REPUBLIKA.CO.ID, BANTUL -- Kehadiran toko modern di Tanah Air memiliki dampak positif serta negatif sekaligus. Di satu sisi, kehadirannya mampu memberikan kemudahan bagi masyarakat, namun di sisi lain kehadirannya dinilai merugikan pasar tradisional. Hal itupun terjadi di Kabupaten Bantul, sehingga kehadirannya perlu diatur melalui Peraturan Daerah (Perda).
Regulasi itu dituangkan dalam Perda no 17 tahun 2012 tentang pengelolaan pasar. Beberapa waktu lalu, Perda itu berubah status menjadi Rancangan Perda (Raperda) karena terdapat beberapa poin yang harus disesuikan. Anggota Komisi B DPRD Bantul, Setiya mengatakan isi dalam Raperda itu tidak ada perubahan atau masih sama seperti pembahasan terakhir oleh Panitia Khusus (Pansus).
"Perda sepertinya akan disahkan dalam waktu dekat," ujar Setiya kepada Republika.co.id, Selasa (3/4). Menurutnya, dalam pembahasan Raperda itu, terdapat beberapa pertimbangan yang disoroti dalam penentuan regulasi tentang toko modern.

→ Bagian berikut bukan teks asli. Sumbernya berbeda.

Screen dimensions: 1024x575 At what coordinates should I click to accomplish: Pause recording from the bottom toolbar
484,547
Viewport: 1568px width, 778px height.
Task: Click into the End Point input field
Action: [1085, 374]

Hal pertama adalah tentang keberpihakan Pemerintah Daerah (Pemda) kepada pasar tradisional. Kemudian yang kedua, lanjut Setiya, perlunya kebijakan yang adil terkait kebutuhan pasar tradisional dan kebutuhan toko modern.
Di satu sisi, ia mengakui masih maraknya toko modern di Bantul yang belum mengantongi izin usaha toko modern (IUTM). Oleh karena itu, ia mendorong agar ada langkah strategis dalam menyelesaikan persoalan itu. "Perlu ada pendekatan agar para pengusaha toko modern dapat diminta untuk segera mengurus IUTM," kata dia.
Apalagi, lanjutnya, pengurusan IUTM sama sekali tak dikenai biaya sehingga tak akan menyulitkan pengusaha toko modern. Kecuali, untuk supermarket dan hypermarket harus dilengkapi dengan dokumen yang lebih lengkap dan diperlukan biaya pengurusan yang cukup besar.